▸ **ABOUT THIS TASK**
Please reproduce the listing below exactly, leaving out every picture.

▸ **MATERIAL SHOWN**
****************
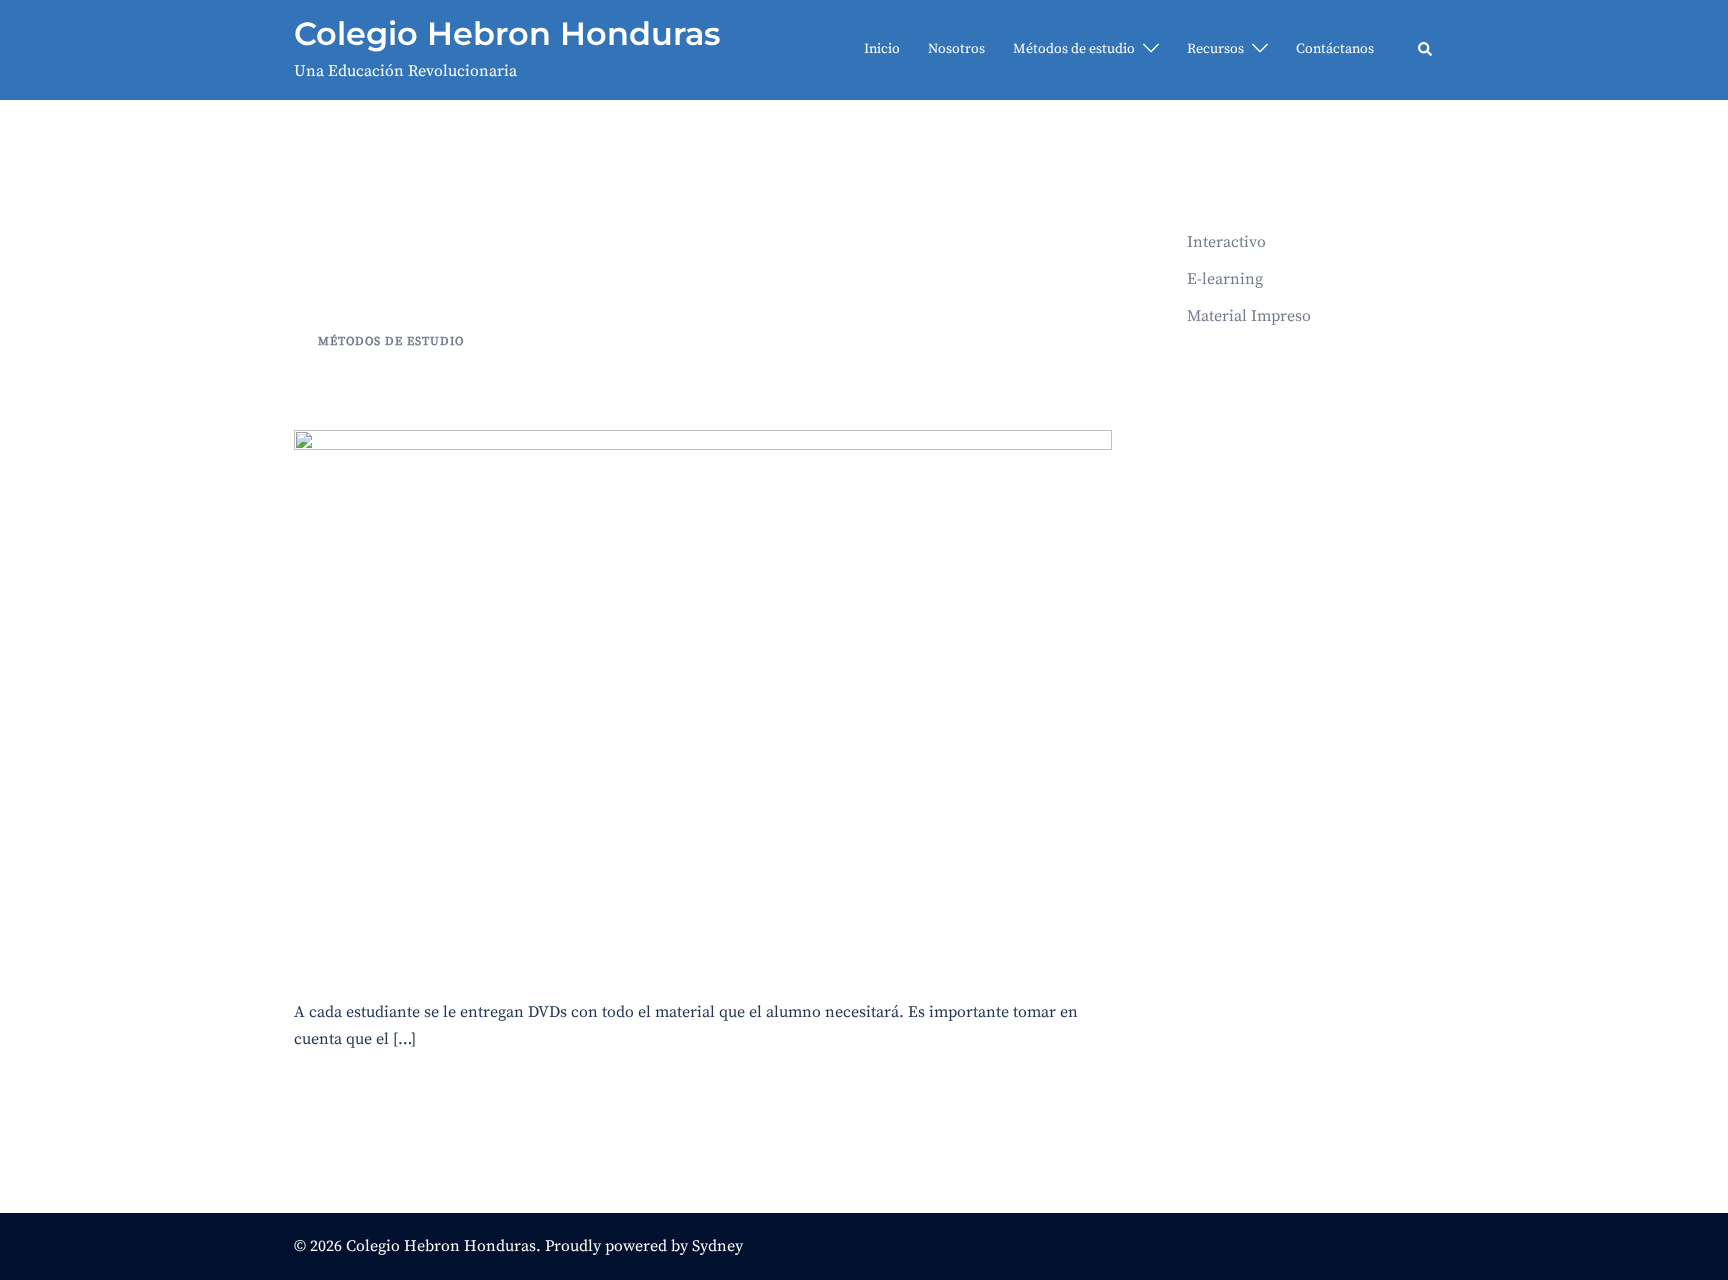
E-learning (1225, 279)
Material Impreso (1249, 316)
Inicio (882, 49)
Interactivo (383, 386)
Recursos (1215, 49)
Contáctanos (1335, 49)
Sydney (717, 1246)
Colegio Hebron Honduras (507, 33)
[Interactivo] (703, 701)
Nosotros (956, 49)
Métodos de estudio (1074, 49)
****************
▸ **OUTPUT OF THE EXERCISE**
E-learning (1225, 279)
Material Impreso (1249, 316)
Inicio (882, 49)
Interactivo (383, 386)
Recursos (1215, 49)
Contáctanos (1335, 49)
Sydney (717, 1246)
Colegio Hebron Honduras (507, 33)
[Interactivo] (703, 701)
Nosotros (956, 49)
Métodos de estudio (1074, 49)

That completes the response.